Records:
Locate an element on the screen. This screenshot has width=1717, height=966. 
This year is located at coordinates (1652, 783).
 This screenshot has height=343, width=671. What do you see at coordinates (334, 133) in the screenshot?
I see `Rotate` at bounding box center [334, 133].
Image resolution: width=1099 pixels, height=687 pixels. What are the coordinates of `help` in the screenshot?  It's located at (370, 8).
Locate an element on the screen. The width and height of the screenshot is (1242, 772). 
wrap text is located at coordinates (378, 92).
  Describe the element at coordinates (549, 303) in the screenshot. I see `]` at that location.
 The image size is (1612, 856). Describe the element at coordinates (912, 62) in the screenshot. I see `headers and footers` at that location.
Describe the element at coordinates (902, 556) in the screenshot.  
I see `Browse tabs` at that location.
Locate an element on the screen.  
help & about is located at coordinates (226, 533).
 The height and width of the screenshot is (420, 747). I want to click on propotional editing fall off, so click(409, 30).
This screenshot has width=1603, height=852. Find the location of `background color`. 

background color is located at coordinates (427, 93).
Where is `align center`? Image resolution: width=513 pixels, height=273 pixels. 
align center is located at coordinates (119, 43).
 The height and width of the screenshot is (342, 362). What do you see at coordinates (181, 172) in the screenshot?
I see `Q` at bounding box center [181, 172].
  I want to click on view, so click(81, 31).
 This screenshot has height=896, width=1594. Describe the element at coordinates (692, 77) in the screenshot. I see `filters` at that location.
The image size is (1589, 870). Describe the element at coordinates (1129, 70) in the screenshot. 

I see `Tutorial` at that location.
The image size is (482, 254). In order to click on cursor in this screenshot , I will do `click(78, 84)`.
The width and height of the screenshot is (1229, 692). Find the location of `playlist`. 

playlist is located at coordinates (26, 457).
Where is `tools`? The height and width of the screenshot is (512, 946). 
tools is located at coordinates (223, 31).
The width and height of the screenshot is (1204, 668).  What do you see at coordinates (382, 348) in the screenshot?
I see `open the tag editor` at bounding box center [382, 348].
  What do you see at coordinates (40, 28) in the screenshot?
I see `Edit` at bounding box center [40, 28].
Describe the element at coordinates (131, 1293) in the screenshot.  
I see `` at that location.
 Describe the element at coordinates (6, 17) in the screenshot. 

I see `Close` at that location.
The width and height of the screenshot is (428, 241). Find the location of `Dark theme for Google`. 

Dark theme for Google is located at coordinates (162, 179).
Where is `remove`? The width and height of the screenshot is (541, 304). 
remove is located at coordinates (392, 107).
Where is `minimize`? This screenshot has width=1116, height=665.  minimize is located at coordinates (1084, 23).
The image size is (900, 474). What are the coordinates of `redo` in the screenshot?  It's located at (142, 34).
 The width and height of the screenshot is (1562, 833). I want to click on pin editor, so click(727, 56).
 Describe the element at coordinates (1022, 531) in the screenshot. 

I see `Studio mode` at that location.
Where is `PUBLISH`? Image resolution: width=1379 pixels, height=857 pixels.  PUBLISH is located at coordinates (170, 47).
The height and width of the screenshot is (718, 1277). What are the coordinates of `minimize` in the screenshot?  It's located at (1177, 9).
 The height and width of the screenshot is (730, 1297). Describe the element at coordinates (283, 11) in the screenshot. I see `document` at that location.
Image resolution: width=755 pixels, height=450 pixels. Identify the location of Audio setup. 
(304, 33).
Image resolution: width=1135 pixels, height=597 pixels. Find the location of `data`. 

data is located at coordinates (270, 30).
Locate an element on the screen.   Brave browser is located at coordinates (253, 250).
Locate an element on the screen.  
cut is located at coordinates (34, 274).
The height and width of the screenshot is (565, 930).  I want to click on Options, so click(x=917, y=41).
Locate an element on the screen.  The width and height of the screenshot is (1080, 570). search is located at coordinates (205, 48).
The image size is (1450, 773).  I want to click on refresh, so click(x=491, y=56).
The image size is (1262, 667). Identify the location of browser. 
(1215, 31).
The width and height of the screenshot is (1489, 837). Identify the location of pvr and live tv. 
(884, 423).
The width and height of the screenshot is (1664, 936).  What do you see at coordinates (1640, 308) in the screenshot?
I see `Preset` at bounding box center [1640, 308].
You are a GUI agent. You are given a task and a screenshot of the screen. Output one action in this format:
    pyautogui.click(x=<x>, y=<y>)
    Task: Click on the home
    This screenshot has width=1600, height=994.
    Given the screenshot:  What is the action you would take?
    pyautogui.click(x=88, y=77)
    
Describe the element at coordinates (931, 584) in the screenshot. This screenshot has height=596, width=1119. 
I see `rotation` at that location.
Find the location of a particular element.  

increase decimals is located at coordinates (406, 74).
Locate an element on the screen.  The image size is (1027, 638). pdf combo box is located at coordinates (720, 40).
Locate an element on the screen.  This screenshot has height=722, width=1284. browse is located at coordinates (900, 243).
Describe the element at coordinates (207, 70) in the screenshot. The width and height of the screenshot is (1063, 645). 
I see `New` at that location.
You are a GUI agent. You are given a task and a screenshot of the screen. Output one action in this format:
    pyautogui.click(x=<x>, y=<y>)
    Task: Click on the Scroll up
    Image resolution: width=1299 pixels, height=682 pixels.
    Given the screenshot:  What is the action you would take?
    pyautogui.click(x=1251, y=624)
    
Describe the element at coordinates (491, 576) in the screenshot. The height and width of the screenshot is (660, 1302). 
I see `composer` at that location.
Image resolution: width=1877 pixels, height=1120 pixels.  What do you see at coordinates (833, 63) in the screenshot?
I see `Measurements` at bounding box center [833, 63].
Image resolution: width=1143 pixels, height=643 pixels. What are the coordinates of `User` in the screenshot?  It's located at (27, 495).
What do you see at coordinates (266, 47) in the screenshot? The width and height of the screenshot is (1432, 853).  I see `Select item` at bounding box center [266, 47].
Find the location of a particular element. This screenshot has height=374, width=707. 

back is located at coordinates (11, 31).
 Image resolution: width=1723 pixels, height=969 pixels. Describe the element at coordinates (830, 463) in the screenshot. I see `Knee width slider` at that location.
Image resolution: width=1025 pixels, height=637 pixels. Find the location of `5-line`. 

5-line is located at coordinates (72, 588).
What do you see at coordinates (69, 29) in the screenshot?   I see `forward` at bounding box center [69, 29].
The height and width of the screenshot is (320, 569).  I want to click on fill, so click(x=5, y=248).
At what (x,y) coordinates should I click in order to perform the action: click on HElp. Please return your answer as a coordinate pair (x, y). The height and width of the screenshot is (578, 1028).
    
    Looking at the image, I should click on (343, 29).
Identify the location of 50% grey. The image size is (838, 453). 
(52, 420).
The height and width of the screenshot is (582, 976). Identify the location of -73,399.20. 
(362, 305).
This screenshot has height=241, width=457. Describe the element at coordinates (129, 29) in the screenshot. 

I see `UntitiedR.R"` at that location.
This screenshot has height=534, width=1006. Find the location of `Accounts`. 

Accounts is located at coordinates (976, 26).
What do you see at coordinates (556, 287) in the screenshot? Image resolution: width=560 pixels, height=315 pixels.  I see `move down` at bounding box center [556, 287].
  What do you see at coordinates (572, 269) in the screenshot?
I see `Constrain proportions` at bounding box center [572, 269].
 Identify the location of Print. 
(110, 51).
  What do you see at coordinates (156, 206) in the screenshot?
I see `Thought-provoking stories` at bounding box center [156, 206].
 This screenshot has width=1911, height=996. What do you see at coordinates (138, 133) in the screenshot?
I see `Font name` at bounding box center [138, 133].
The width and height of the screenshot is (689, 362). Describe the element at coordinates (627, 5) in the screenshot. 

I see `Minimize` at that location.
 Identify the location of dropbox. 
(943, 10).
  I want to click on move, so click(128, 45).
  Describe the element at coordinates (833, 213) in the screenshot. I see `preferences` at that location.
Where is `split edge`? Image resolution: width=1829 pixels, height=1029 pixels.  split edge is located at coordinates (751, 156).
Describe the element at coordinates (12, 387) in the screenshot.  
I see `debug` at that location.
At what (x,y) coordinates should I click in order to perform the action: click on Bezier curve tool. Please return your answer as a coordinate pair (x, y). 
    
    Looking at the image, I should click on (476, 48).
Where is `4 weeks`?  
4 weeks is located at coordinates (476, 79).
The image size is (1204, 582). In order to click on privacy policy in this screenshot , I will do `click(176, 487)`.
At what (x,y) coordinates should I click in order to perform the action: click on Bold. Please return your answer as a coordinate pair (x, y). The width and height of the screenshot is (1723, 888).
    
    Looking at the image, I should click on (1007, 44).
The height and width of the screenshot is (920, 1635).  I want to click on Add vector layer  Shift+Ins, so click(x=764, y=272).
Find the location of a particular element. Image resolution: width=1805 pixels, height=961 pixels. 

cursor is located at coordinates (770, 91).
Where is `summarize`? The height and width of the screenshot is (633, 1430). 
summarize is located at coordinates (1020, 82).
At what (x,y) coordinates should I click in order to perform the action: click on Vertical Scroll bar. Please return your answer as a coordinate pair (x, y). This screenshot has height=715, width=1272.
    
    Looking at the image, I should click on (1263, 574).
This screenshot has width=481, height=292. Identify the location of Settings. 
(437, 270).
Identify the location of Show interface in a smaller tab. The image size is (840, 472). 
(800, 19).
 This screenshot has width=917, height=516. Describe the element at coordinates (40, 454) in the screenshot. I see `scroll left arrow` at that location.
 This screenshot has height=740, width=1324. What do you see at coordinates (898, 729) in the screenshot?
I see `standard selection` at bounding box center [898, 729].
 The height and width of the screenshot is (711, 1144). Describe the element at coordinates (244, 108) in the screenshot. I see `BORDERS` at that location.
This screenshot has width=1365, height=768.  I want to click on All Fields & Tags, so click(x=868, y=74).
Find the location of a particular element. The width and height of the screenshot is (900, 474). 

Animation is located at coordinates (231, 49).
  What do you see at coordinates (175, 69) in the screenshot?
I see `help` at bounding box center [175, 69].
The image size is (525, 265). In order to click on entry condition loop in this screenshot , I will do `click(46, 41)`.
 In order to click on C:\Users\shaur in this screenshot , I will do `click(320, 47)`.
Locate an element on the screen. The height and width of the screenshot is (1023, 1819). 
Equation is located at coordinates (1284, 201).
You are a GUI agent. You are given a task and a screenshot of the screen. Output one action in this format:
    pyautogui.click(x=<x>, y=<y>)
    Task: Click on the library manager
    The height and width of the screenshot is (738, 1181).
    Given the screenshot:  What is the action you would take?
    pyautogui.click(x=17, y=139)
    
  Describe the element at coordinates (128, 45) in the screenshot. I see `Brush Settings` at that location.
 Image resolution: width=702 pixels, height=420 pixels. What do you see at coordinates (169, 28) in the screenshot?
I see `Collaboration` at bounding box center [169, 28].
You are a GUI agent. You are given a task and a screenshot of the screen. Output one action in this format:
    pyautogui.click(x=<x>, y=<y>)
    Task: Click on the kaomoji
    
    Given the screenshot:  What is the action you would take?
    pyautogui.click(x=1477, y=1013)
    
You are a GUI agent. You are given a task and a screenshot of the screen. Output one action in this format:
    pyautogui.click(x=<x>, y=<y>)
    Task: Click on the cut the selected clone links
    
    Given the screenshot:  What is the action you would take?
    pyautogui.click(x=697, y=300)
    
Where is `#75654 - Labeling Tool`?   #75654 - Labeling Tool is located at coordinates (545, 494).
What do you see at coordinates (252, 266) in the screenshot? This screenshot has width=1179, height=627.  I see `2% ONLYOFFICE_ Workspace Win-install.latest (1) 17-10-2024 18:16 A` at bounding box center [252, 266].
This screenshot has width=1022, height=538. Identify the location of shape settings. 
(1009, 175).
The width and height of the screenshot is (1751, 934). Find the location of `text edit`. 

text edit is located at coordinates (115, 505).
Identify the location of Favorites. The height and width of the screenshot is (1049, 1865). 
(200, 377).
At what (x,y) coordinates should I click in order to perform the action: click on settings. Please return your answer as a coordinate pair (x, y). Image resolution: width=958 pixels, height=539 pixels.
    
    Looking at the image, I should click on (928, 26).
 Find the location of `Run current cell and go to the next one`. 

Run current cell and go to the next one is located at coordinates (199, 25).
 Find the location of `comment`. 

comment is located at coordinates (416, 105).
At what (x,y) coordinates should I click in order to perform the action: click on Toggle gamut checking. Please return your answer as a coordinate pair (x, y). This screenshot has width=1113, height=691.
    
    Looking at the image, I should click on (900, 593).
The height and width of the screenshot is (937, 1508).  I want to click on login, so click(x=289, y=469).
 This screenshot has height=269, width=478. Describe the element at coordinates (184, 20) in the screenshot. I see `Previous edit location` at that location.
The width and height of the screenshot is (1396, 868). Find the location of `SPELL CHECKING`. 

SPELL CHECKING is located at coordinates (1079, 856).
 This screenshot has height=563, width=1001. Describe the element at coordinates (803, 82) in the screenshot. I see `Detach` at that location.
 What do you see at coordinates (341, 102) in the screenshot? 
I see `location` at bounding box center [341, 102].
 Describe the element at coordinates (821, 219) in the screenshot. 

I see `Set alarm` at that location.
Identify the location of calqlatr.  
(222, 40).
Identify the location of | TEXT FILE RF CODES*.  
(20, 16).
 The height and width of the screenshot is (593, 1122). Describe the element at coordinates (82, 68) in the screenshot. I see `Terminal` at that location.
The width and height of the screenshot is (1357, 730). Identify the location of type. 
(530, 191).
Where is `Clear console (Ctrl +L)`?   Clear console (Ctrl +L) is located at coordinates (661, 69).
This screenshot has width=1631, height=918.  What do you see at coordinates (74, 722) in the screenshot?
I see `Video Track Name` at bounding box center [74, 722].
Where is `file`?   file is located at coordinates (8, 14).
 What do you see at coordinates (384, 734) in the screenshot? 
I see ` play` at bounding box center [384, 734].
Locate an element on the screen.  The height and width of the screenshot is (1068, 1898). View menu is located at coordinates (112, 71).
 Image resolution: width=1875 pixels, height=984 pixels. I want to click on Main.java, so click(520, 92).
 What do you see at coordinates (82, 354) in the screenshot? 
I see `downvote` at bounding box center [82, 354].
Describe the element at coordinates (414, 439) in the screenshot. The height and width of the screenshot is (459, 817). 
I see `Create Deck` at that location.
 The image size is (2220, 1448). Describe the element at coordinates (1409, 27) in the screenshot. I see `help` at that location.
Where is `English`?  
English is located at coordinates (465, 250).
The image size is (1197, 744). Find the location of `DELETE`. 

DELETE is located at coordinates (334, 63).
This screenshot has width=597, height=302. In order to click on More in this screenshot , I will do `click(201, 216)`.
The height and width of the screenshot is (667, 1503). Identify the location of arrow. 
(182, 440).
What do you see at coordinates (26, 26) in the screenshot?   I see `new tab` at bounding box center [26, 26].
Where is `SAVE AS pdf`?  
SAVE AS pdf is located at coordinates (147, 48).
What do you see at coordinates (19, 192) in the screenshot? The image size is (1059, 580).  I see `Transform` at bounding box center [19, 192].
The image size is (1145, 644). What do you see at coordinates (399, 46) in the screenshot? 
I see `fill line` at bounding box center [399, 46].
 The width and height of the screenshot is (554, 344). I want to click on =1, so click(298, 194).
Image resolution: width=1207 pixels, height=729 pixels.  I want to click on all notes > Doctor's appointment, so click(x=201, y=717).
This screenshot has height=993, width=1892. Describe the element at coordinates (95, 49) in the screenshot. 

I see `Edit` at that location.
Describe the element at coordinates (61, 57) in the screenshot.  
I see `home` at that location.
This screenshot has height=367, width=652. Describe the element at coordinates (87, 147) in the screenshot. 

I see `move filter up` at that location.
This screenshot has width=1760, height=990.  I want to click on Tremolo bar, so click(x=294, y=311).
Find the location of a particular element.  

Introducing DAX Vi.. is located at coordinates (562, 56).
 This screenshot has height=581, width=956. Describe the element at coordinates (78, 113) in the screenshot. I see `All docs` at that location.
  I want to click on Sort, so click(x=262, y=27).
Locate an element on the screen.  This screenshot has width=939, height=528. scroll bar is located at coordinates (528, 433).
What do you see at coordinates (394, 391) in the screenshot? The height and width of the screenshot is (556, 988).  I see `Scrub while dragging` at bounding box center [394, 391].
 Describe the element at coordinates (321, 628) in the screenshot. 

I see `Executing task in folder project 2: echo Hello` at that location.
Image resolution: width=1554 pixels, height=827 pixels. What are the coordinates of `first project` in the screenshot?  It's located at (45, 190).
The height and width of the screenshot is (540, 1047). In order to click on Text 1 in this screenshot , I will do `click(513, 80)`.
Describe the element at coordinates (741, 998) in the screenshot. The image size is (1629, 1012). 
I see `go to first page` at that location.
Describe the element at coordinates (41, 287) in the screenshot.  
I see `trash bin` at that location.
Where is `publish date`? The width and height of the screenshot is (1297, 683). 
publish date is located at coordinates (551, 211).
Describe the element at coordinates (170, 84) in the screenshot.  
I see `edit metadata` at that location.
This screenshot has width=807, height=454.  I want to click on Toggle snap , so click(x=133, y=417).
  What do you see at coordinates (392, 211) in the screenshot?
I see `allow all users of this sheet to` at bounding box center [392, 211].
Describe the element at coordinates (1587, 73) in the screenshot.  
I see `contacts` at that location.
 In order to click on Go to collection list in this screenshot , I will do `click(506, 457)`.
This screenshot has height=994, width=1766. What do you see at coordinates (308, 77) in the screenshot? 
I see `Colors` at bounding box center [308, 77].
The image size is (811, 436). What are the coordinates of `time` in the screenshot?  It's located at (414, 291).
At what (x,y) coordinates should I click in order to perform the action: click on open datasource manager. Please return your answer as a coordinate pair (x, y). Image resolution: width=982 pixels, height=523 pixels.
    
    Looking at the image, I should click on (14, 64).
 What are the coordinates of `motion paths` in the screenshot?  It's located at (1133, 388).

What to produce: Please copy the records word for word, starting at the line that contains "Describe the element at coordinates (902, 556)" and ending at the line that contains "The height and width of the screenshot is (420, 747).".

Answer for the task:
Describe the element at coordinates (902, 556) in the screenshot.  
I see `Browse tabs` at that location.
Locate an element on the screen.  
help & about is located at coordinates (226, 533).
 The height and width of the screenshot is (420, 747). I want to click on propotional editing fall off, so click(409, 30).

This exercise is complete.